>> start PASSAGE TO READ

Sugar Snaps in the Spring

Spring is here in San Diego; the Winter rains have spawned a lush green on canyon hillsides and the mockingbirds are starting their mellifluous Spring rants.  Oranges, tangerines and kumquats are in abundance at the farmer’s markets, while the first sweet organic strawberries are beginning to show themselves in the fields like voluptuous damsels in red dresses.  At the Hillcrest Farmers Market, the Rodriguez Brothers organic booth offers the first sugar snap peas, reminding me of early Spring in Michigan where they were one of the first crops to show up after the thaw.

At my former restaurant, Inn Season Cafe, we would prep crate upon crate of the sweet pods and serve them steamed as a side vegetable, seared for use as an appetizer or added at the last second to a stir fry, so they stayed crisp on the plate.  Today, I am steaming them in a skillet with just enough water to completely steam out within a minute.  As I prepare the peas for steaming, I enjoy the melody of the crisp “snap” as I remove each end of the pods before pulling off the string.  After steaming, I quickly toss them with a few drops of ume plum vinegar just before serving.  Fresh, crisp and full of life, they are one of the Spring’s delights.

Barry Koral And His Avocados

Barry Koral, one of the farmers at the Hillcrest Farmers Market in San Diego, and I wax poetically every Sunday as shoppers clamor for his avocados, chermoyas, guavas, sapotes, passion fruit, Persian limes, kumquats, blood oranges, Meyer lemons and local macadamia nuts. Although he is not “certified” organic, he describes everything he does at the farm as “beyond organic.” He is a “fixture” at the market, proclaiming to all who pass by the value of his avocados, the life-giving properties of his figs or the “passion” in his passion fruits.

>> end PASSAGE TO READ
>> start EXTRACTED DATA

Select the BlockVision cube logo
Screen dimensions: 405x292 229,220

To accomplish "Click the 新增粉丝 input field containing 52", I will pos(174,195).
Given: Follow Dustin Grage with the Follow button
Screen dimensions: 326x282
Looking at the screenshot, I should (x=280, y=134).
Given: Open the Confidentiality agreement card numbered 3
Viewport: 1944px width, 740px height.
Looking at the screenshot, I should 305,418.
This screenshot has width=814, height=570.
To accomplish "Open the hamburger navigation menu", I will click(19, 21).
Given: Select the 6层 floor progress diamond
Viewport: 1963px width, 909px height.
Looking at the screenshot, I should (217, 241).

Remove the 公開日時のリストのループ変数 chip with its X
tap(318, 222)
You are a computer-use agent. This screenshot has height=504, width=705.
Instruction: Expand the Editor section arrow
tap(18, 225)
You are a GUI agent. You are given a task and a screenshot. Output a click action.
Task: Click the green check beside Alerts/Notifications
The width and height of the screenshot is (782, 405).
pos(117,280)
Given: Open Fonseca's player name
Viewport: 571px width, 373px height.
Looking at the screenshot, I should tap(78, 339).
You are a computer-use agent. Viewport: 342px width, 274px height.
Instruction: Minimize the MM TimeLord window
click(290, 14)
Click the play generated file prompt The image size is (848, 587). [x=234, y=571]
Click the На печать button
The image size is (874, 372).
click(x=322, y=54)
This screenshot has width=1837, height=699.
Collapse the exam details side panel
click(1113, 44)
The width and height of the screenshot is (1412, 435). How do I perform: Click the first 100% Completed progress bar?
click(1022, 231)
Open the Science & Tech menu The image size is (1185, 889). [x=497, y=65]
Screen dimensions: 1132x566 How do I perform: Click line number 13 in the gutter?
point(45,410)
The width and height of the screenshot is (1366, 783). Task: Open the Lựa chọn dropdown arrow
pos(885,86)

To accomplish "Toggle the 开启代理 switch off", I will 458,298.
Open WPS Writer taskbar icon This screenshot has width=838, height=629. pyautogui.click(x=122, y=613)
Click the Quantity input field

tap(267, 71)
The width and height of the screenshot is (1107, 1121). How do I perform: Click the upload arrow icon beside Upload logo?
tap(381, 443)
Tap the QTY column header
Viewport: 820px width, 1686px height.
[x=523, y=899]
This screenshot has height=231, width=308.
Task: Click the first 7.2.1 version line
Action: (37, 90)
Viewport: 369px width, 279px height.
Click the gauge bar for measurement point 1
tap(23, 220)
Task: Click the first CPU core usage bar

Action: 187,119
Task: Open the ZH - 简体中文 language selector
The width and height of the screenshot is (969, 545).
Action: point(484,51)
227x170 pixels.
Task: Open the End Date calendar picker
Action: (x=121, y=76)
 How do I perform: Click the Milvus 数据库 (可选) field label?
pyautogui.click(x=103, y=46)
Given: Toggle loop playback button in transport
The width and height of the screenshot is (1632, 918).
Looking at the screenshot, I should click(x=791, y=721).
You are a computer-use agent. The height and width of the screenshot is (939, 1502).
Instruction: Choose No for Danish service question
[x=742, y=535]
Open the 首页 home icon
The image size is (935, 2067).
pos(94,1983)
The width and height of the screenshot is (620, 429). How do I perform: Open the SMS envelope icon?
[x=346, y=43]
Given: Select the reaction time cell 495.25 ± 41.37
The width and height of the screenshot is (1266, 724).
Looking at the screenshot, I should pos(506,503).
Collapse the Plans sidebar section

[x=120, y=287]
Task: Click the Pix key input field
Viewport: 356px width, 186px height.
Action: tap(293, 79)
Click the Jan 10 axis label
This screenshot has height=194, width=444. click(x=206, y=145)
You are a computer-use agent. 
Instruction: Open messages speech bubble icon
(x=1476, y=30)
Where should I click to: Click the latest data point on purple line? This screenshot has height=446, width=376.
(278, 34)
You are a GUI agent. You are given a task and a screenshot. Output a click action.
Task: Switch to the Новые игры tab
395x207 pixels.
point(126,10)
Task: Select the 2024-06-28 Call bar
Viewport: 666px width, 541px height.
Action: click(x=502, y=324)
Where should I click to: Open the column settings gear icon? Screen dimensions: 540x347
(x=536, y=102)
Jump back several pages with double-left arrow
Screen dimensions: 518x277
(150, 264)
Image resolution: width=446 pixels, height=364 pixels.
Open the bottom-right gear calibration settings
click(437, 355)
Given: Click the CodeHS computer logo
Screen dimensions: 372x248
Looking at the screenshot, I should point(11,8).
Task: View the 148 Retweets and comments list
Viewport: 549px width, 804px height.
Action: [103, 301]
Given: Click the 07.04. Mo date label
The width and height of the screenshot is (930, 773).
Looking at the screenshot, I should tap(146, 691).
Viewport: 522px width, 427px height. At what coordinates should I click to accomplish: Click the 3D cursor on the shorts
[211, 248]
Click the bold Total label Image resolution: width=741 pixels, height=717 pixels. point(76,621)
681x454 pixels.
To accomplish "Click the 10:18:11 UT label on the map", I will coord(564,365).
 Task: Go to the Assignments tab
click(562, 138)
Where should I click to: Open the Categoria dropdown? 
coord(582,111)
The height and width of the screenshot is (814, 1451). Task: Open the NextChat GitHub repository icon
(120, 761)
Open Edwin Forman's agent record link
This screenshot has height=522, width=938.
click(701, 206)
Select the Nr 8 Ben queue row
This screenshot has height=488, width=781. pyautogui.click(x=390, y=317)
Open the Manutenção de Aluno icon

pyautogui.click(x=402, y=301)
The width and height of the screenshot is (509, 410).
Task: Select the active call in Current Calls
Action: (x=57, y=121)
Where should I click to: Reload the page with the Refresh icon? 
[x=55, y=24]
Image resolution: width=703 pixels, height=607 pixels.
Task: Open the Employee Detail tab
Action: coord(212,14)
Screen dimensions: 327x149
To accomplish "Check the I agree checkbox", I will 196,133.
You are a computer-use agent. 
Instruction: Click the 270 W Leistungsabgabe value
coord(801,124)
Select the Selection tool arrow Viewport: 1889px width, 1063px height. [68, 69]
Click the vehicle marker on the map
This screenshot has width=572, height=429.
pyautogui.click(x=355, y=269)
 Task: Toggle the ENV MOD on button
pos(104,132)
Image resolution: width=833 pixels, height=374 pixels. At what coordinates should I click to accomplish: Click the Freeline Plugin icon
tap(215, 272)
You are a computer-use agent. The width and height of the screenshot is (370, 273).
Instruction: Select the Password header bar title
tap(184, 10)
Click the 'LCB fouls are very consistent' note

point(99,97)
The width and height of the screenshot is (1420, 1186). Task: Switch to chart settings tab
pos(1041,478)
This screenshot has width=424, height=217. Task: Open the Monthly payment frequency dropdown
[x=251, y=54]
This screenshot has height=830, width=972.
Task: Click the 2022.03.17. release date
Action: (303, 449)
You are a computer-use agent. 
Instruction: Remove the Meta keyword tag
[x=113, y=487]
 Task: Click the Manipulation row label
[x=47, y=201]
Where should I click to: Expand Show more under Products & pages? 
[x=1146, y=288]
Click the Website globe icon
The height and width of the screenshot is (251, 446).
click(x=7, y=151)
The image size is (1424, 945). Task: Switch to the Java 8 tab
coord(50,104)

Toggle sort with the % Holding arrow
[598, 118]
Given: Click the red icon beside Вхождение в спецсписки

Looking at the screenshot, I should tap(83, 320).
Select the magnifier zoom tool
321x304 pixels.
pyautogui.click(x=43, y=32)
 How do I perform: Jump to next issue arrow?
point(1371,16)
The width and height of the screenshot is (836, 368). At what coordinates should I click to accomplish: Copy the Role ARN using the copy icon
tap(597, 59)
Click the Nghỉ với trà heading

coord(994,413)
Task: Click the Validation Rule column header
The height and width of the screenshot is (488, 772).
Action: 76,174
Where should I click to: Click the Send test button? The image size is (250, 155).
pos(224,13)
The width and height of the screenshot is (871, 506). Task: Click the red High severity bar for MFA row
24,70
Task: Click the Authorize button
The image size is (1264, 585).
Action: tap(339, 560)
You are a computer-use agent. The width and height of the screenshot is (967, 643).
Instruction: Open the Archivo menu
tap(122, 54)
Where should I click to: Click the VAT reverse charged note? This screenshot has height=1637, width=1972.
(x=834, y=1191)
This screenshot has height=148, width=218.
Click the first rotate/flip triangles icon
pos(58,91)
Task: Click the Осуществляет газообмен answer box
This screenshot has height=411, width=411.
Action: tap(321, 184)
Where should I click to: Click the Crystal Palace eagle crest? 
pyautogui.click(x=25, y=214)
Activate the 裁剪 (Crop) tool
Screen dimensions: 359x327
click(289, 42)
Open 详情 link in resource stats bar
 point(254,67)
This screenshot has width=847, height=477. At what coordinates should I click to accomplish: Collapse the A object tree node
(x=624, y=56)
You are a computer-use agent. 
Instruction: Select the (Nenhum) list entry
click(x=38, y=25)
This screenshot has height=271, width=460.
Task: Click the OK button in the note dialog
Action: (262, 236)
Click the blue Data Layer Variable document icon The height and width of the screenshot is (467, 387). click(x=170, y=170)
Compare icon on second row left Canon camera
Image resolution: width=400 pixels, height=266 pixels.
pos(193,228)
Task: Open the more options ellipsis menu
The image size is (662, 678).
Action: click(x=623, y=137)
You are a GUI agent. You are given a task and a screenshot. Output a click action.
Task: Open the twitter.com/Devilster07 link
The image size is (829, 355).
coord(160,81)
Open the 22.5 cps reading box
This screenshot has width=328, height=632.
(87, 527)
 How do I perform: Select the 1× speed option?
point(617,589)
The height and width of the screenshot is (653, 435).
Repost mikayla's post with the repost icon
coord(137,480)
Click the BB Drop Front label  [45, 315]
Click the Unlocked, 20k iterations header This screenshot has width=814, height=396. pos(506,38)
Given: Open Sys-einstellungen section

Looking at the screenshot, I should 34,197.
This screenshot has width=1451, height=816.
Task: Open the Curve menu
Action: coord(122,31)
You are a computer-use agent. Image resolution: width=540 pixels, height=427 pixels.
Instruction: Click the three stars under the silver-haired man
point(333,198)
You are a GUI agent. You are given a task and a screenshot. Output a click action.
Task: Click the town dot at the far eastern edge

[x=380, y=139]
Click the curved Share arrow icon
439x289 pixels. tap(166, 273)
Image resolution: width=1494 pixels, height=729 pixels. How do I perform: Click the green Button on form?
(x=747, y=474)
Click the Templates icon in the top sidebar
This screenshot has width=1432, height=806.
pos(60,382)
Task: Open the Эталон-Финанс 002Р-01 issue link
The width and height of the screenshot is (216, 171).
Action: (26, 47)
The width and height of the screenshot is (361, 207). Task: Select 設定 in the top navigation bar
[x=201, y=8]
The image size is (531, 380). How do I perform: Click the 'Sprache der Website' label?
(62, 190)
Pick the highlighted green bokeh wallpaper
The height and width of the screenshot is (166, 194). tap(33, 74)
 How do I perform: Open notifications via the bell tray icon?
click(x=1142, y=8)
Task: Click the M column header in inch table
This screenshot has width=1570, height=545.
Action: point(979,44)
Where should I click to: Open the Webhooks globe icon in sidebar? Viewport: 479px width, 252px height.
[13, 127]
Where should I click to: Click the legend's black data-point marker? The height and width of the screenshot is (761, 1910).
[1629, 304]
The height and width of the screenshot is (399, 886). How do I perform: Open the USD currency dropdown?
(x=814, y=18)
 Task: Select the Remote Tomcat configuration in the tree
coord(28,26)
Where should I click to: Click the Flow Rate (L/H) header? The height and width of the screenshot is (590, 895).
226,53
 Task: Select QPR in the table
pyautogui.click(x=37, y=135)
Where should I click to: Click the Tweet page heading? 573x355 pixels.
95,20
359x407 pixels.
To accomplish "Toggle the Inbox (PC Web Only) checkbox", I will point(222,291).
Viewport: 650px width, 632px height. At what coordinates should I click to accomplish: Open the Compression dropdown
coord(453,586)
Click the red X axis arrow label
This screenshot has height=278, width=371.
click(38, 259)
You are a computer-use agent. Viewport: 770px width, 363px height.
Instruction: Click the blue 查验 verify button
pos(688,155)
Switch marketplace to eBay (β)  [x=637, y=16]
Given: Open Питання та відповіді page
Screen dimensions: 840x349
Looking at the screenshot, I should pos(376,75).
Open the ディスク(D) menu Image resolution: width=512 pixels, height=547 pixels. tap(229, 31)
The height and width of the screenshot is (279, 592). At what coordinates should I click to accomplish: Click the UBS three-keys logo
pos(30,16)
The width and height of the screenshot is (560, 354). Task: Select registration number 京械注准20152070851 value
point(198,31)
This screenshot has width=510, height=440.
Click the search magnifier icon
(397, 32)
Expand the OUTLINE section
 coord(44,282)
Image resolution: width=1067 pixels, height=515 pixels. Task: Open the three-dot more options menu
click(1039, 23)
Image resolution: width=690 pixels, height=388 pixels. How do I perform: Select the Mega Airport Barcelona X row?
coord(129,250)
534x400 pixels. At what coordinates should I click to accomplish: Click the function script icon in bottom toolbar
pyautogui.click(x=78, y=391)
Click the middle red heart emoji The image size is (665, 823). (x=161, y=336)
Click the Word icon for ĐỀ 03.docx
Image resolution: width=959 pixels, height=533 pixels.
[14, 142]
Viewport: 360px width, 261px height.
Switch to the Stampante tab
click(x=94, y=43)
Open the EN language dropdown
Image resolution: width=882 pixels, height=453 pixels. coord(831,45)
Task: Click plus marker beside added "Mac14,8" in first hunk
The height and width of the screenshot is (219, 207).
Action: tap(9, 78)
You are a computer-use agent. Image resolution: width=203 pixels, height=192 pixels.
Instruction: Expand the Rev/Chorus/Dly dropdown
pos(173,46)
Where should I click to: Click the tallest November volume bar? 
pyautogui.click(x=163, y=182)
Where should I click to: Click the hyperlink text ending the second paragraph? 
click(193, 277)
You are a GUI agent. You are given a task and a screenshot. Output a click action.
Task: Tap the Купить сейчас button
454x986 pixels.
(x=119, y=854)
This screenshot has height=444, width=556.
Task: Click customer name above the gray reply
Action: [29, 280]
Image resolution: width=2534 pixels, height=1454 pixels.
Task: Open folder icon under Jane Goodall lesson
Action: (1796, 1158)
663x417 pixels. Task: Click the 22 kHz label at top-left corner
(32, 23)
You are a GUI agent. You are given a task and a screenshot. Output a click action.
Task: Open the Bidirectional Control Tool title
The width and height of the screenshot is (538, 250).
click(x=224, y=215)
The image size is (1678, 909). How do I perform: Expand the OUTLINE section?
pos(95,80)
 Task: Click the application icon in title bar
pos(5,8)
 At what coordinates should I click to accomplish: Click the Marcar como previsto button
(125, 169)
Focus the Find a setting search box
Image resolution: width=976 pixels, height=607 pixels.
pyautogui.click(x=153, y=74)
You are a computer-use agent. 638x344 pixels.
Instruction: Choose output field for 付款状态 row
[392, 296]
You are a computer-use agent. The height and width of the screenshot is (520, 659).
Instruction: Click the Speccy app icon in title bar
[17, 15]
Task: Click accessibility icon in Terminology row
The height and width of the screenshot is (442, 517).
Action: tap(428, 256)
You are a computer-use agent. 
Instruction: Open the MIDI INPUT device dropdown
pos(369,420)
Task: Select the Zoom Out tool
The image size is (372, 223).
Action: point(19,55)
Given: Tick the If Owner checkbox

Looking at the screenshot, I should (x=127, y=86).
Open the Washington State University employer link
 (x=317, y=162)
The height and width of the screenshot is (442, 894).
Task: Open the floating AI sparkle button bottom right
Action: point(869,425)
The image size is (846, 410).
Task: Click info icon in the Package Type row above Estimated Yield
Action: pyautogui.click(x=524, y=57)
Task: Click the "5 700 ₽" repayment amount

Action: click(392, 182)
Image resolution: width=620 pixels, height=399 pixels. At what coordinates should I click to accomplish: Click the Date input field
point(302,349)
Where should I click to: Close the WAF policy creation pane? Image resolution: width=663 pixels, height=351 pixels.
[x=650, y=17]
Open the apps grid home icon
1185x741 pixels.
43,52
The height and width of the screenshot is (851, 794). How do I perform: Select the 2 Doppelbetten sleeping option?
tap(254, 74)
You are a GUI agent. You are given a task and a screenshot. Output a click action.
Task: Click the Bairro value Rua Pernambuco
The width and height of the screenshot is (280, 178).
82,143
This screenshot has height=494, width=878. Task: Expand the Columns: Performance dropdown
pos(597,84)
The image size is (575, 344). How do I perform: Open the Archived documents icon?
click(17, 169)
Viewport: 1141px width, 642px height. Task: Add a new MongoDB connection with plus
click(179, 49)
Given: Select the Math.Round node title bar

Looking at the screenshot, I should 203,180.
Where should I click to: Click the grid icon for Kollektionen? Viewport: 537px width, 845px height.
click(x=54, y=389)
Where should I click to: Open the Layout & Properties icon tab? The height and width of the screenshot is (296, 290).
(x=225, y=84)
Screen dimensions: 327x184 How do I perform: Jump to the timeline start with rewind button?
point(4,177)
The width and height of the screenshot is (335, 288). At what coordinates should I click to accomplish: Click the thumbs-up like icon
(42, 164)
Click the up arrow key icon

>> end EXTRACTED DATA

EXERCISE TASK:
Rewrite the sugar snap peas text from "Sugar Snaps in" to "after the thaw.", changing "mockingbirds" to "sparrows".

TASK ANSWER:
Sugar Snaps in the Spring

Spring is here in San Diego; the Winter rains have spawned a lush green on canyon hillsides and the sparrows are starting their mellifluous Spring rants.  Oranges, tangerines and kumquats are in abundance at the farmer’s markets, while the first sweet organic strawberries are beginning to show themselves in the fields like voluptuous damsels in red dresses.  At the Hillcrest Farmers Market, the Rodriguez Brothers organic booth offers the first sugar snap peas, reminding me of early Spring in Michigan where they were one of the first crops to show up after the thaw.